## What this task involves
The expected output is the full set of entries, printed exactly, without pictures.
★ ★ ★ ★ ★ ★ ★
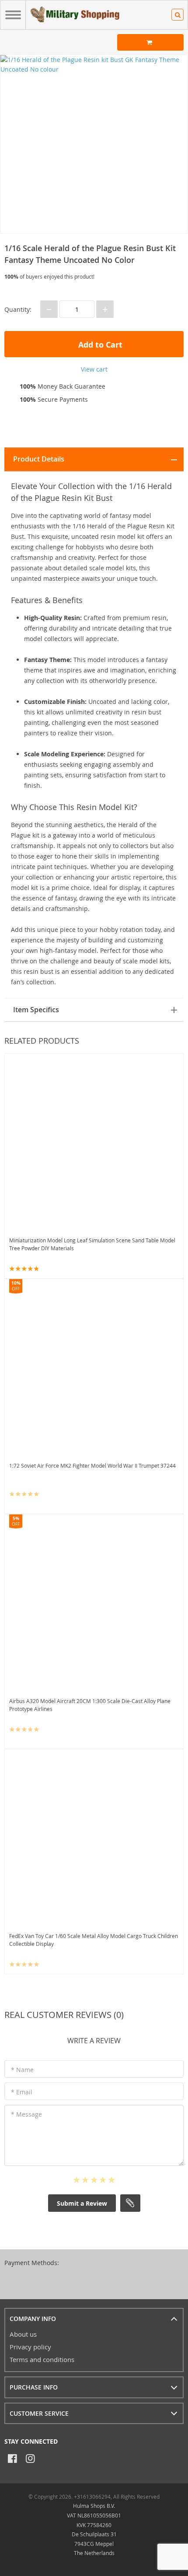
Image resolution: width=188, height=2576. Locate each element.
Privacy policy (30, 2346)
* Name (22, 2070)
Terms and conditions (42, 2359)
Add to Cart (99, 344)
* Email (21, 2092)
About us (23, 2334)
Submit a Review (82, 2203)
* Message (26, 2114)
★ ★ ★ ★ ★ ★ ★
## Solved problem
Image resolution: width=188, height=2576. Locate each element.
Privacy policy (30, 2346)
* Name (22, 2070)
Terms and conditions (42, 2359)
Add to Cart (99, 344)
* Email (21, 2092)
About us (23, 2334)
Submit a Review (82, 2203)
* Message (26, 2114)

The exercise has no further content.